Armağan Tunaboylu; polisiye yazarı; kahramanı anti-kahraman X 3 gücünde zira kendisi bir pezevenk.
Yukarıdaki bahis bana Armağan Tunaboylu'nun 2. kitabı olan "Resim Cinayetleri"nden*, pezevenkler arası şu konuşmayı hatırlattı:

(İstanbul'da önemli bir AB toplantısı gerçekleşmektedir ve polis toplantı için çeşitli Avrupa ülkelerinden gelen mühim zatların güvenliğini sağlamak adına civarda kuş uçurtmamaktadır. Bu da pezevenklerin ekmeğine mani olmaktadır. Kahramanımız Metin Çakır anlatmaktadır)

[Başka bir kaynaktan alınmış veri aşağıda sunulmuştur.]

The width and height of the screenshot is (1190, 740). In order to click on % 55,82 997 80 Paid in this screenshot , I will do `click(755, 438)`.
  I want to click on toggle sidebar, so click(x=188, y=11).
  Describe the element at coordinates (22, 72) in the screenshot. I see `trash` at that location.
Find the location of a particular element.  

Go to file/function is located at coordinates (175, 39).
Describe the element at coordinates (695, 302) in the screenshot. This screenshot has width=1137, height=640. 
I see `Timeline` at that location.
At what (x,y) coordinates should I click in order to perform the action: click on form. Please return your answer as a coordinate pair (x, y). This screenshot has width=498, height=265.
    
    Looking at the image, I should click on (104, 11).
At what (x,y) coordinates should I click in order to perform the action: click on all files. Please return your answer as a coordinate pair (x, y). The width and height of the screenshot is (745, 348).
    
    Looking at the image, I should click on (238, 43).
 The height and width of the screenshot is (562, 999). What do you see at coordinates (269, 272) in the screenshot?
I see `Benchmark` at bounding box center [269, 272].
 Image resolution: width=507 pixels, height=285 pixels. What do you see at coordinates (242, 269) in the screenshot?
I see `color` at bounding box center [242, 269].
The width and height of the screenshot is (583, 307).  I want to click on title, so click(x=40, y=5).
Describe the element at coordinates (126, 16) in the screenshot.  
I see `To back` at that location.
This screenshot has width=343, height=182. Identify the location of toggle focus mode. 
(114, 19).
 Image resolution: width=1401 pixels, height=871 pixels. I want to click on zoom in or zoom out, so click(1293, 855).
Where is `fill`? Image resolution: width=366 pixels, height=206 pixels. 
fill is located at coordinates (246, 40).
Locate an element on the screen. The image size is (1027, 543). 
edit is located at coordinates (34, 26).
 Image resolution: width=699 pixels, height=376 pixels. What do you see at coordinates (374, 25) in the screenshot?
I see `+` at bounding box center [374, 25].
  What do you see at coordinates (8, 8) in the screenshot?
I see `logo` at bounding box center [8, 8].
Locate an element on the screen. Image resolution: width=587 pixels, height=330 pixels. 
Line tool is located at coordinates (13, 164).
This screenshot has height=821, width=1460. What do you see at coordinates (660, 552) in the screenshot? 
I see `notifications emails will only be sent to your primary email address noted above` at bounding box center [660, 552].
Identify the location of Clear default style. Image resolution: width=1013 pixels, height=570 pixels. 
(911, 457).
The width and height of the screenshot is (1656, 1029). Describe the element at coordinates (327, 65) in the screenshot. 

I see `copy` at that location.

"... Peki bu Avrupalılar hep karılarını da getirmişler miydi? Aralarında bekar olan yok muydu? Neden bu gibi kişilere hizmet veremiyorduk? Geceleri parkta diğer pezevenklerle bunu konuşurduk. Biri 'ancak Salah Bey gibileri onlara karı pazarlar, bizim gibi küçük pezevenkler, toplantı salonlarına beş yıldızlı otellere sokulmaz' demişti. Yerden göğe haklıydı. 'Bizim Salah Bey'den ne eksiğimiz vardı ki? Onun kızlarının kukusu altın kaplama mıydı? Pekala biz de oralara girer kızlarımızı satarız ' demişti bir arkadaş. Ben de ona 'oğlum, bak' demiştim, 'senin yerin parkın arka tarafı, öne gelebilir misin? Gelemezsin. Gelirsen ben de seni düzerim' demiştim. O da, 'burası mahalle, burada racon var ama orası İstanbul'un göbeği, Avrupalı var. Onlar insan haklarına ve serbest piyasaya saygılılar' demişti..."

İlk okuduğumda tam olarak şöyle hissetmiştim: " 'Ben pezevengin modern, serbest piyasacı ve insan haklarına saygılı olanını öyle bir severim ki  kendimden geçerim, pezevenkliğe özenirim, herdaim geçerli de bi meslek sonuçta' diyosun yani. Hmmm... Ya hocam ya, sen o zaman baya, bildiğin dangalaksın."

***
Serbest çağrışım işte, öyle bi geldi aklıma. Sakın ha, maksat filan arama. "Akıllıyım, zehir gibiyim" ayağına saçma sapan ve antidemokratik yakıştırmalar sezersem ağzını eline veririm... Ordan konuşması kolay. Yiyosa çıkışa gel!


*Armağan Tunaboylu, Oğlak Yayınları, 2005, 342 sayfa. Oku!